TAREFA 1> Repita sem alterações as linhas dos registros começando pela linha que contém "Click the 选择图像 choose image button" e seguindo até o fim dos registros. Deixe as imagens fora da resposta.

TRECHO SELECIONADO>
Para o Estadão, a pergunta que importa é: proporcionalmente ao orçamento (seja ele de 33 bilhões de reais ou quase três vezes superior a isso), quem teve a maior média relativa à execução dos recursos disponíveis para educação? A resposta é o carro-chefe do caderno Metrópole desta segunda-feira (26), por um simples motivo: Dilma não teve.

Na capa do periódico, a chamada: “Educação tem pior execução de orçamento”. A informação complementar diz que Dilma até ampliou o volume de recursos empregados na área, mas foi a presidente que teve a média mais baixa de execução desde 2001.

Na página A12, uma página par, sem nenhum anúncio, inteiramente reservada à reportagem que fica na superficialidade dos números, o Estadão manchetou: “Nos 4 anos de Dilma, MEC [Ministério da Educação] teve a pior execução de orçamento desde 2001”. “O problema é a gestão Dilma”, pensou o leitor. Vejamos.

Orçamento maior em segundo plano

Segundo a reportagem feita com base em uma plataforma criada pela Diretoria de Análise de Políticas Públicas da Fundação Getúlio Vargas (FGV-DAPP), Dilma, ao longo do primeiro mandato (2011-2014), “gastou efetivamente apenas 77% do dinheiro disponível” em educação. Já FHC, entre 2001 e 2002, gastou a média de 86% dos recursos disponíveis.

Gráfico: Estadão

Porém, FHC, em 2001, tinha no caixa da educação, em números atuais, 34,83 bilhões de reais para investir. Em 2002, esse montante caiu para 33,53 bilhões de reais. Nos quatro anos de governo Dilma, o orçamento da educação nunca foi reduzido. Saltou de 76,65 bilhões de reais em 2011 para 90,21 bilhões de reais em 2012. Depois, foi para 92,36 bilhões de reais em 2013 e finalmente atingiu 101,04 bilhões de reais em 2014, segundo dados publicados pelo Estadão.

No pé da matéria

Dilma, aliás, investiu mais que Lula entre 2003 e 2006, primeiros anos de PT no governo federal. O Estadão até falou sobre a ampliação considerável do orçamento da educação por Dilma. Mas o leitor só ficou sabendo se atravessou nove longos parágrafos que antecedem a seguinte informação – disposta no chamado “pé da matéria” principal:

“Mesmo com execução orçamentária abaixo da média, os gastos com educação tiveram forte ampliação do governo Dilma. Nos quatro anos, a área recebeu R$ 265 bilhões, valor nominal 93% superior ao gasto no segundo mandato do governo Lula. Se os valores de cada ano são atualizados pela inflação, essa alta é de 55%. Já entre 2003 e 2010 o orçamento da educação havia mais que dobrado. No governo Dilma, foi a primeira vez que a proporção da educação passou a representar mais de 5% do orçamento prevista e também do gasto.”

TAREFA 2> No trecho sobre o orçamento da educação, troque "Estadão" por "jornal" e escreva a parte que começa em "Para o Estadão, a" e vai até "Dilma não teve.".

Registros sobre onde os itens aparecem

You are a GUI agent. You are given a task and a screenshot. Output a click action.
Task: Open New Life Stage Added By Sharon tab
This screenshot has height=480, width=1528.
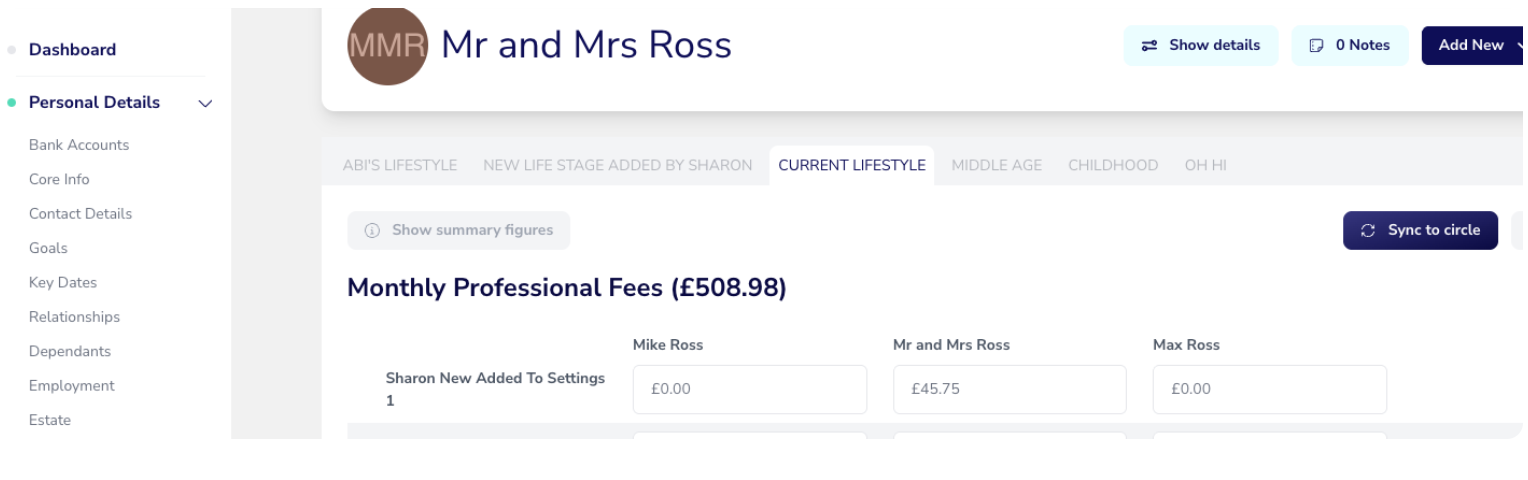618,165
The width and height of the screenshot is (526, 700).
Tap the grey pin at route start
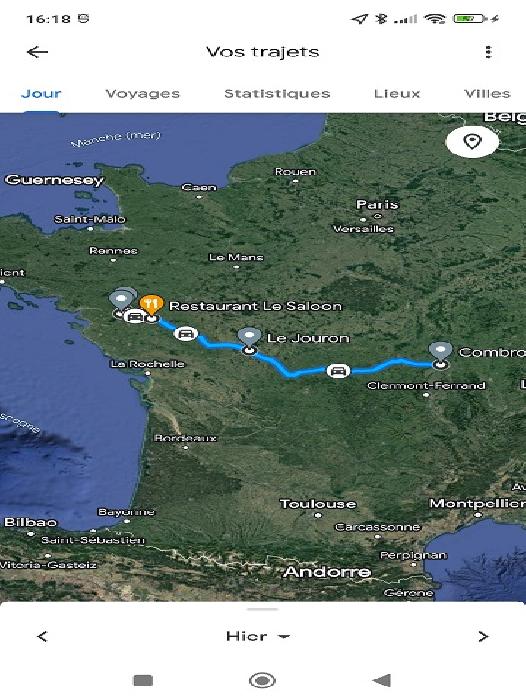point(122,299)
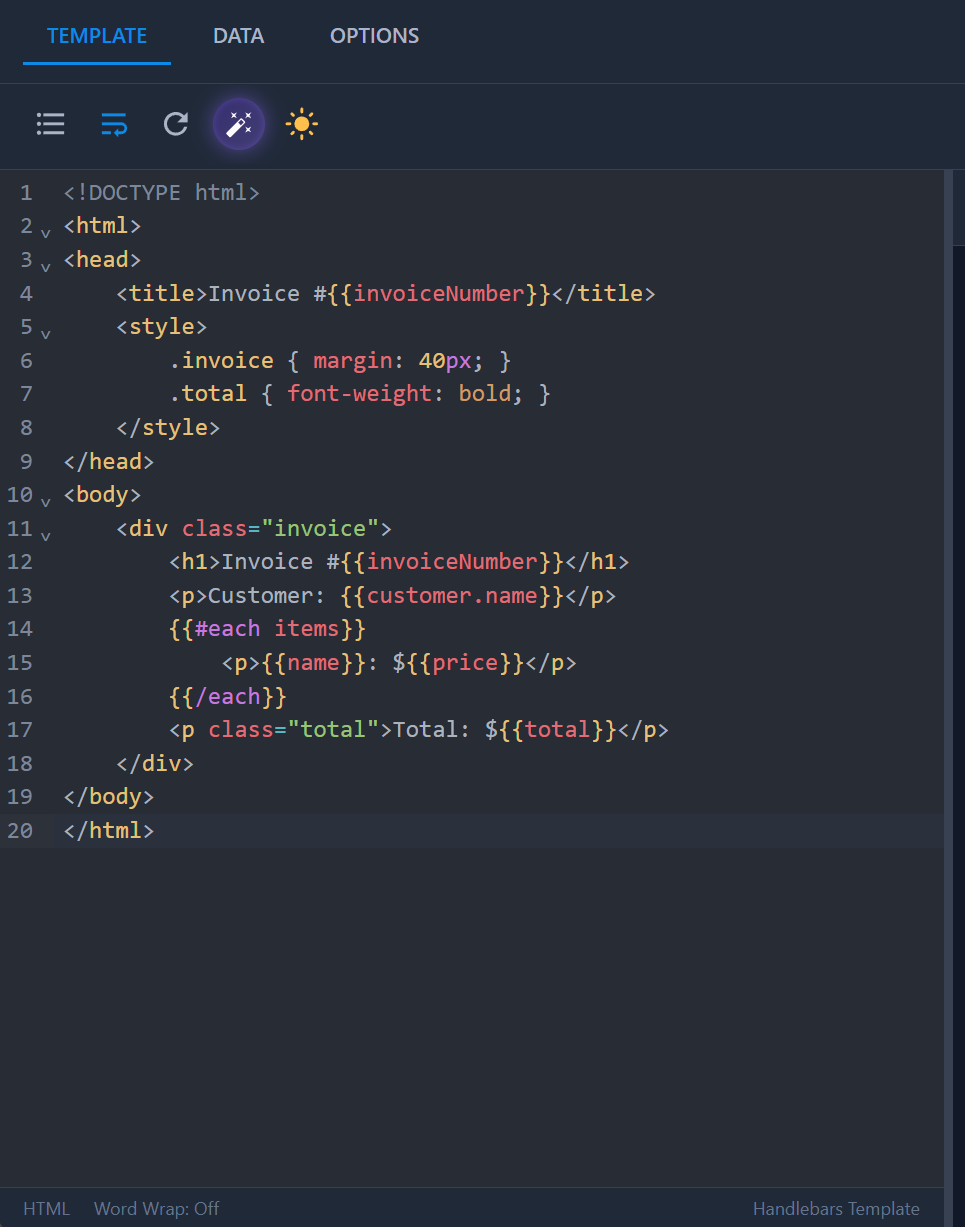Click the sun theme brightness icon

point(301,124)
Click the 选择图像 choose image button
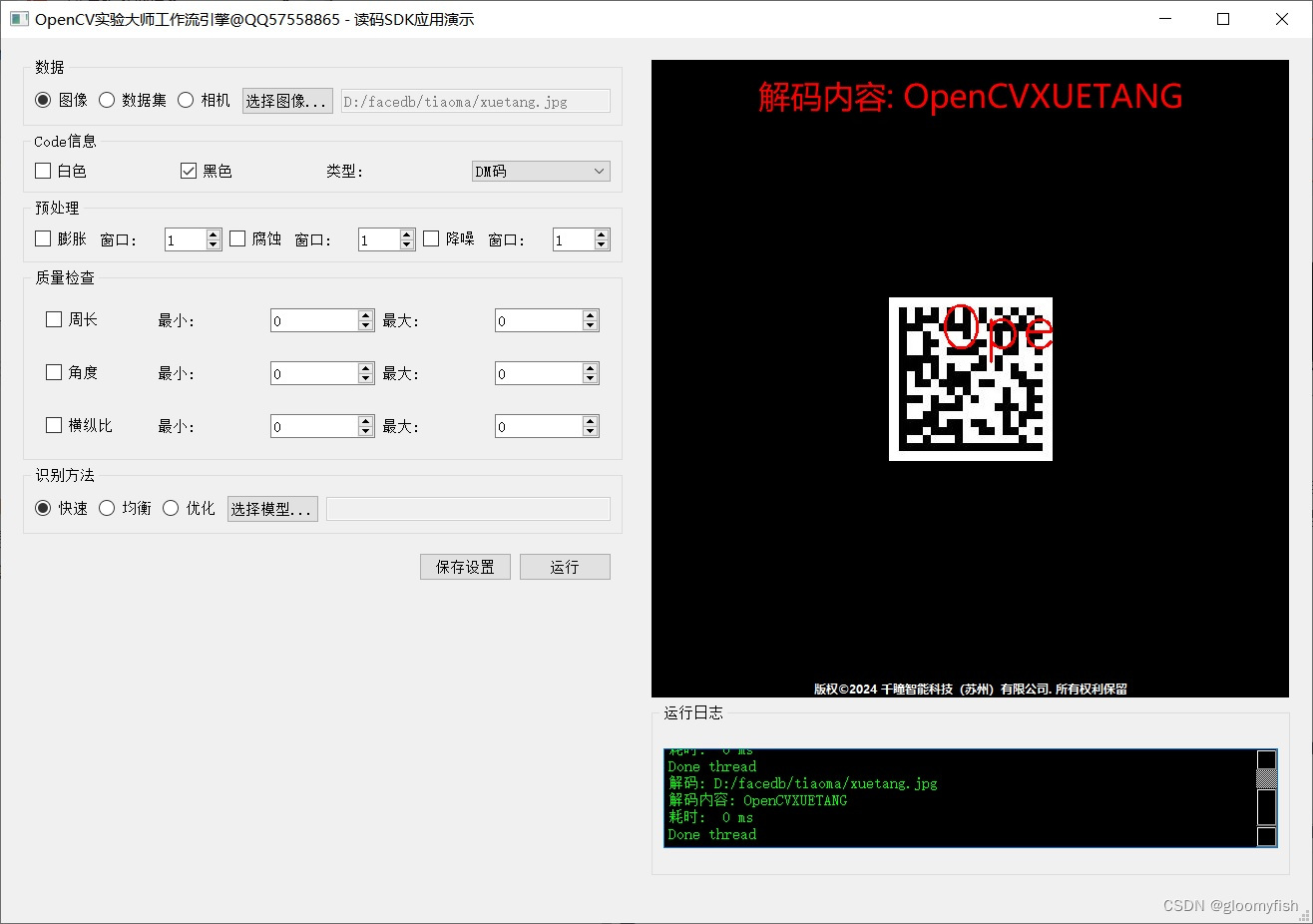Viewport: 1313px width, 924px height. coord(287,100)
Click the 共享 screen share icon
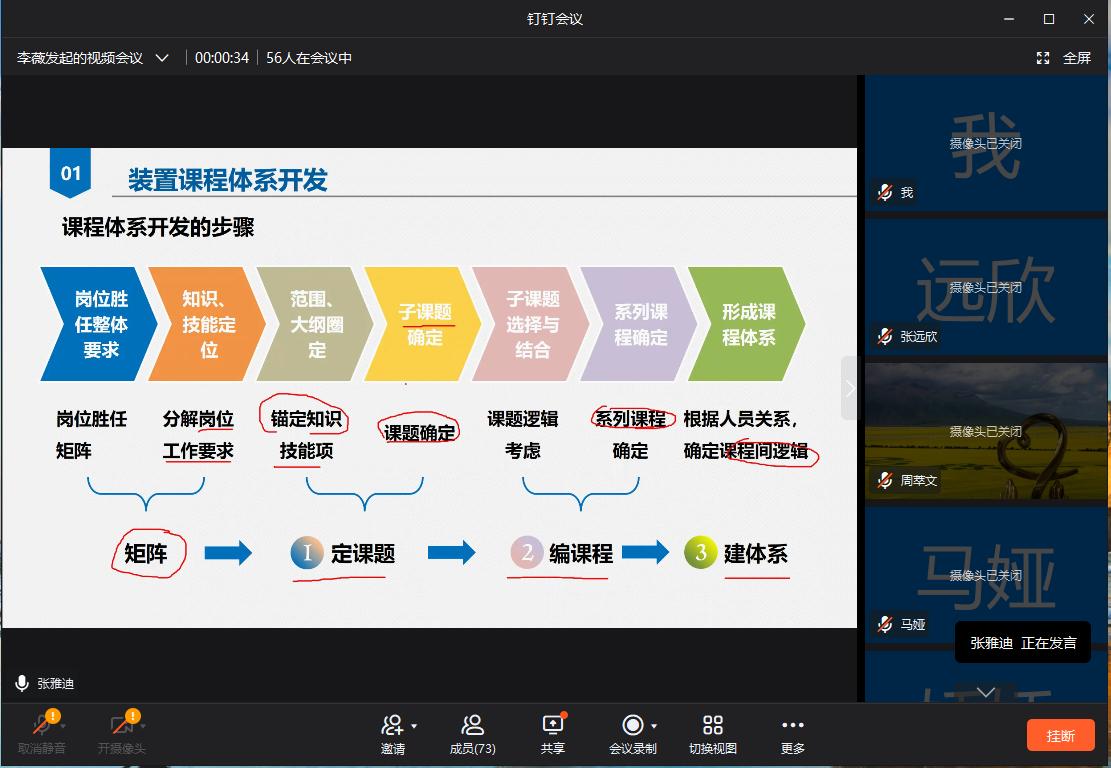Screen dimensions: 1111x768 (x=552, y=725)
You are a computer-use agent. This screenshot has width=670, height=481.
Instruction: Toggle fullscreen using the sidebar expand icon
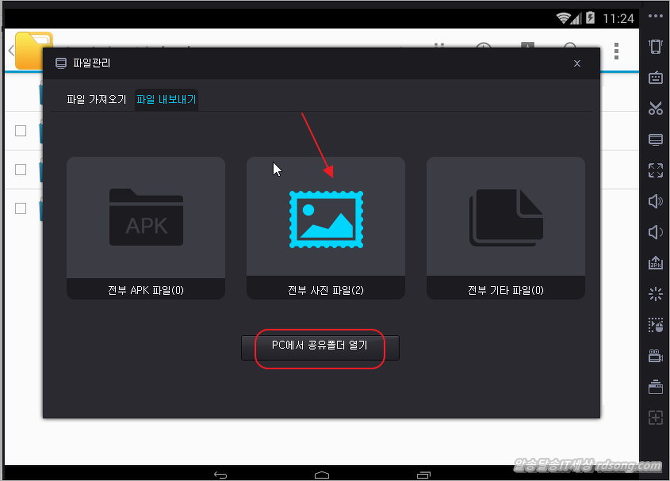click(656, 170)
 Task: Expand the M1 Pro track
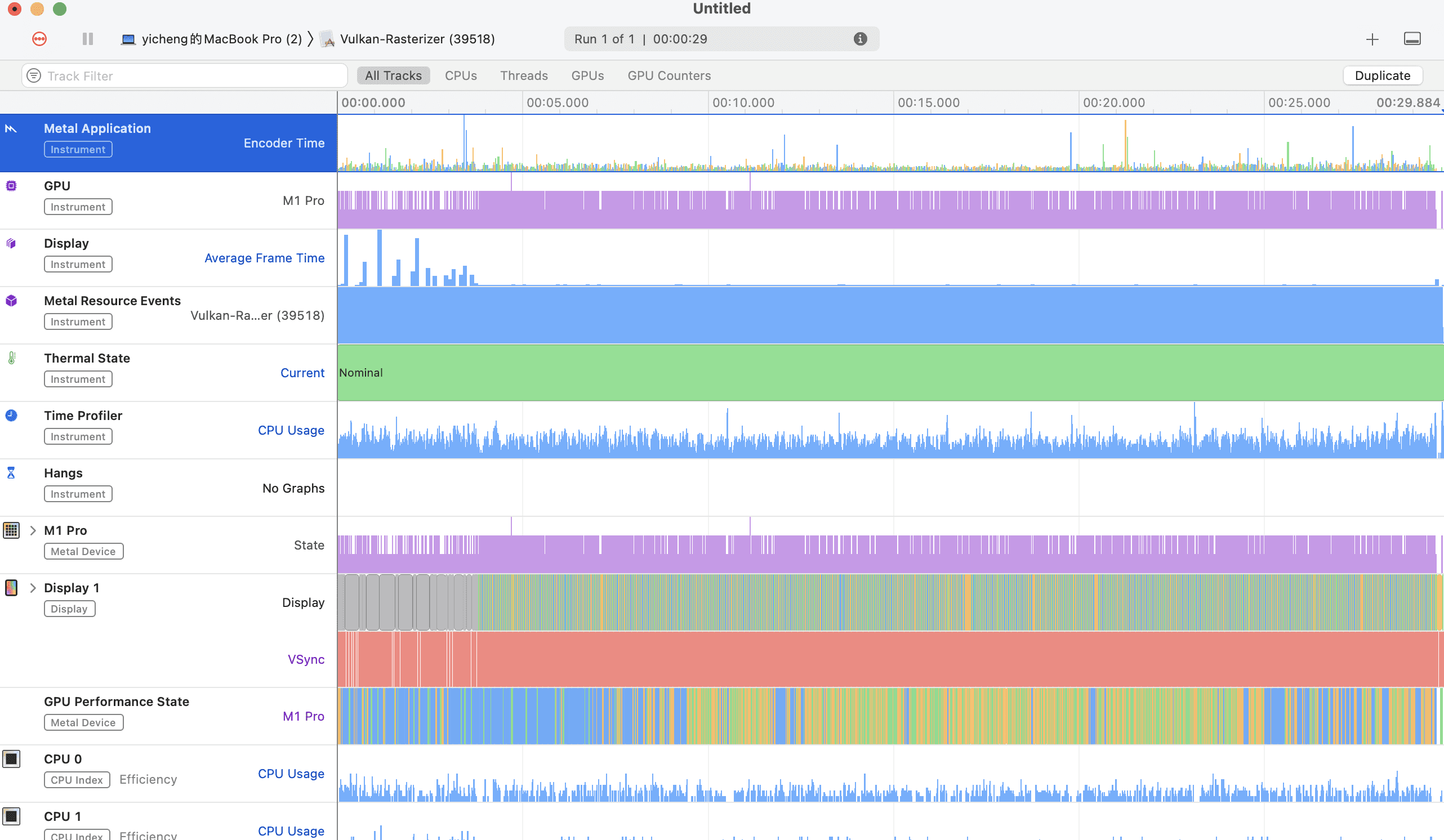tap(33, 530)
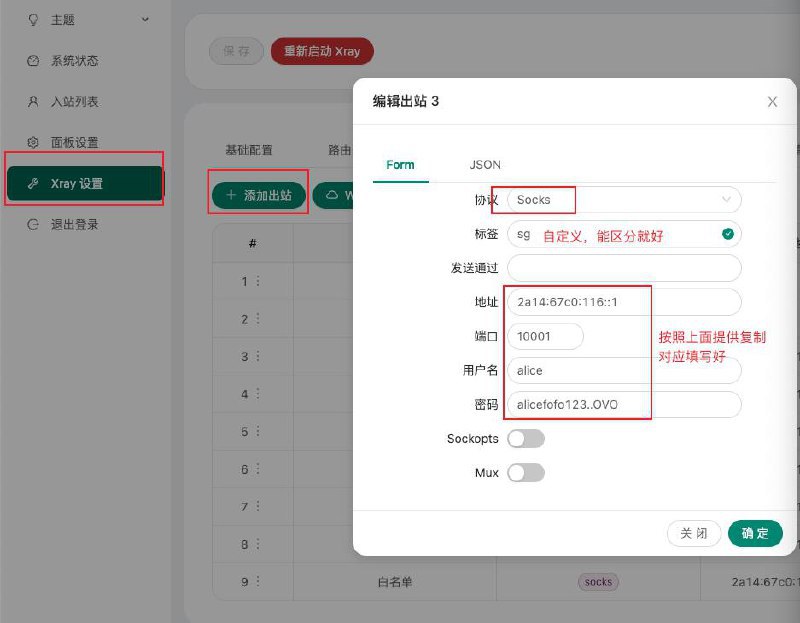Open row 9 three-dot options menu

[258, 582]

SOLUÇÃO 1>
Click the 选择图像 choose image button
Viewport: 1313px width, 924px height. coord(287,100)
Click the 共享 screen share icon
Screen dimensions: 1111x768 (x=552, y=725)
You are a computer-use agent. This screenshot has width=670, height=481.
Instruction: Toggle fullscreen using the sidebar expand icon
click(656, 170)
 Task: Expand the M1 Pro track
tap(33, 530)
Open row 9 three-dot options menu

[258, 582]

SOLUÇÃO 2>
Para o jornal, a pergunta que importa é: proporcionalmente ao orçamento (seja ele de 33 bilhões de reais ou quase três vezes superior a isso), quem teve a maior média relativa à execução dos recursos disponíveis para educação? A resposta é o carro-chefe do caderno Metrópole desta segunda-feira (26), por um simples motivo: Dilma não teve.